§ Secção do documento:
# # #
Um texto plausível na realidade que se acentua com o aumento dos infectados em todo o mundo.

Urge entender o não contágio social.

Urge tomar as medidas necessárias em caso de profissões que suscitem quaisquer tipo de risco.

Defender as pessoas e não defender das pessoas, que infectadas, são humanas e tão somente como sempre foram, são dignas e precisam de tais como todas as outras de trabalhar para viver.

Ou o que farão à população infectada em todo o mundo, tendecialmente jovem e activa, que pode viver décadas sem quaisquer tipo de complicações, desde que tratada convenientemente?

A infecção pelo VIH não pode manter-se à margem dos nossos dias.

São estes, e sou eu, e somos muitos, que vivem na busca incessante de um esclarecimento total e presente face aos infectados pelo VIH.

A ver vamos.

Um abraço apertado.

sideny disse...

Bem todos t~em medo de ser infectados, mas esquesescem-se,que os infectados precisam de levar a sua vida adiante(trabalhar, sobreviver,comer , ter dinheiro para medicamentos)como qualquer pessoa (normal).
ja pensaram que ha medicos que são seropositivos, e continuam a operar,eles tem as maiores precauçoes, como quando operam um doente seropositivo.
é assim com este pensar das pessoas que tudo continua na mesma.
que mal tinha o cosinheiro trabalhar desde que tivesse as suas precauçoes para nao se cortar caso isso acontece-se.
beijocas

Fatyly disse...

Acho que já tinha lido este magnífico texto da Lídia e foi muito bom reler, obrigado Raul.
# # #
§ Registos fornecidos:
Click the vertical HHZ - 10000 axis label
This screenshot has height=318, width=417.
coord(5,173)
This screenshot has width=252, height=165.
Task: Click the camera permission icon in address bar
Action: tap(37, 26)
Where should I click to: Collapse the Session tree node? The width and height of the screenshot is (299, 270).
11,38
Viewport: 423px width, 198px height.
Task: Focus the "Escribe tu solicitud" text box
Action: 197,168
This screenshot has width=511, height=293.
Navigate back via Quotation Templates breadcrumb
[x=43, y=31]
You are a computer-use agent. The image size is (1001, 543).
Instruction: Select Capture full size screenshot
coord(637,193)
# # #
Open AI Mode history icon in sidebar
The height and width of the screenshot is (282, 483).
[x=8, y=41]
# # #
§ Tarefa a realizar: Escreva a continuação do texto sobre as pessoas infectadas pelo VIH e o direito ao trabalho, começando depois da última frase apresentada. Os registos provêm de uma fonte diferente da do texto.

§ Resposta:
Náo tenho a certeza mas acho que este cozinheiro, ou melhor o tribunal deu razão à entidade patronal, mas depois foi readmitido a fazer outras funções. Estarei a delirar? Julgo que não!

É hábito meu dizer quando entro numa urgência hospitalar ou até no Centro de Saúde, que vou lá por estar doente e saío em coma pelos inúmeros virús que se apanham. E os hospitalizados que morrem porque apanharam uma bactéria?
A hipócrisia continua e a meu ver nada se tem feito para inverter a situação da "má, péssima e quase nula informação versus prevenção".
Mas não darei muito tempo para que os seropositivos sejam aceites como cidadãos do mundo, já que o estigma está a diluir-se embora muito lentamente, tal como se diluiram outros doenças contagiosas.
Não são os portadores do VIH que têm que mudar, esses já mudaram pelo "salafrário", mas sim as mentalidades da sociedade portuguesa que ainda vive tapando o sol com a peneira. Bem ao seu modo...só aprendem quando lhes bate à porta e aí reclamam os seus direito num esquecimento total do que fizeram e praticaram.